Basic Information of the Invalidation Case

Patent Title: "Hepatitis B virus (HBV) iRNA compositions and methods of use thereof".

Patent Number: ZL201580072874.0


Decision Date: September 15, 2022

Conclusion: Validity upheld on basis of amended claims

The AMENDED claim 1 in invalidation process

A double stranded RNAi agent for inhibiting expression of hepatitis B virus (HBV) in a cell, wherein said double stranded RNAi agent comprises a sense strand and an antisense strand forming a double-stranded region,
wherein said sense strand comprises 5'-GUGUGCACUUCGCUUCACA-3' (SEQ IDNO:39) and said sense strand is no more than 21 nucleotides in length, and said antisense strand comprises 5'-UGUGAAGCGAAGUGCACACUU-3' (SEQ ID NO:40) and said antisense strand is no more than 23 nucleotides in length,
wherein all of the nucleotides of said sense strand and all of the nucleotides of said antisense strand comprise a modification,
wherein said sense strand is conjugated to a ligand attached at the 3'-terminus, and
wherein the ligand is one or more GalNAc derivatives attached through a bivalent or trivalent branched linker.

Opinions of petitioner for invalidation

Claim 1 defining the sequences of the sense and antisense strands by means of the term "comprise" covers a too large scope, which is not supported by the description, because a person skilled in the art could not determine which nucleotide sequences can retain RNA interference activity similar to the specific sequence validated in the description.

Decision of Invalidation

The panel started with a detailed analysis based on the technical principle, explaining that the complementarity between the core sequence of double-stranded RNAi and the target RNA is the key to achieving mRNA degradation and thereby inhibiting hepatitis B virus expression. Therefore, when understanding the term "comprise" in the claims, it should be assumed that it does not compromise the complementarity between the core sequence of double-stranded RNAi and the target RNA. Building on this understanding, combined with the explanation of terms in the description and the rules for nucleotide addition, those skilled in the art have the ability through conventional technical means to make selection and verification, so as to add one to two nucleotides at each end of the core sequence to form protruding ends or similar structures, while maintaining the corresponding basic functional activity.  The panel thus believes that the amended claim 1 is sufficiently supported from the description. 


From the invalidation case, we could see that, the specific technical field, the format of the claims, the technical problems to be solved, and the level of disclosure in the patent application involving biological sequences are diverse and complex, making it difficult to have a "one-size-fits-all" standard for judgment. Therefore, in the examination practice, specific analysis should be conducted based on the specific circumstances of each case to substantively grasp the issues of support.

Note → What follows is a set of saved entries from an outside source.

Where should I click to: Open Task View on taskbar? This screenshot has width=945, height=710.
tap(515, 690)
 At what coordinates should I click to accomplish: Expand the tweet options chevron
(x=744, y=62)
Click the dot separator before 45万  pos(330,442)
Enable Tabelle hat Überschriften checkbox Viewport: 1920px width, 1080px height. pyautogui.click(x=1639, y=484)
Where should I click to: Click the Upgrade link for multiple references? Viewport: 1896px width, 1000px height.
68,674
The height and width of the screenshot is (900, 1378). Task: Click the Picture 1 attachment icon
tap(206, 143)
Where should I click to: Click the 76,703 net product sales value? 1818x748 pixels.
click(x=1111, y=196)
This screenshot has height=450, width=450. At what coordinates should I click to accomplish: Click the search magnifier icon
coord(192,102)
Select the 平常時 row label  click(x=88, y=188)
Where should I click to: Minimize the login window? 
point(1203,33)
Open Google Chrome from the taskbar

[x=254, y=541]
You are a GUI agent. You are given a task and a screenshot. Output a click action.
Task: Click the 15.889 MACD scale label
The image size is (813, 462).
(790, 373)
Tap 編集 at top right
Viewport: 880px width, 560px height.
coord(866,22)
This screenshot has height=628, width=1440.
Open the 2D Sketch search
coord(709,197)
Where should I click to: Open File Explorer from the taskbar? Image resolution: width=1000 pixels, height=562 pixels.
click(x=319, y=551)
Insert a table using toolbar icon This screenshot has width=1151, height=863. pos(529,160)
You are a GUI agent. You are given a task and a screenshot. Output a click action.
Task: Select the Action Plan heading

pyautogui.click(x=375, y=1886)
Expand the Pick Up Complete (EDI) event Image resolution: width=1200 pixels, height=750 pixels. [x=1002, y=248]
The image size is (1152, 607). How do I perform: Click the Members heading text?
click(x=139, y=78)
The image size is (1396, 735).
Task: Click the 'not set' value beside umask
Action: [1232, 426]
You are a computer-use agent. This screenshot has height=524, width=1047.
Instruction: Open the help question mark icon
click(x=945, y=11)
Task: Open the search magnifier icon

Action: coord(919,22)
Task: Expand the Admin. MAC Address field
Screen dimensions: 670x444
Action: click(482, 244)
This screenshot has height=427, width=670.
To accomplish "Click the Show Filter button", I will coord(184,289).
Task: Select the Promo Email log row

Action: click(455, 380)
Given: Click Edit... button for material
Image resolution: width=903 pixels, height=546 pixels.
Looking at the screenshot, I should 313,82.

For example, the presence of terms such as "comprising" or "homology" in the claims should not automatically lead to the conclusion that they are not supported by the description, thus avoiding a formalized and mechanized approach to determining support issue.

The invalidation case demonstrates the potential for obtaining reasonable protection of rights for biological sequence claims in China.  Applicants could pay more attention to the preparation of patent applications for such inventions, providing a detailed description for the relationship between the biological sequence and its function. It may be preferable to provide multiple examples of implementation, along with an explanation of the effects of variations. Furthermore, the claims could be drafted in multiple ways to describe the technical solution from different levels and perspectives (such as function, length, mutation site and so on), in order to seek a broader scope of protection.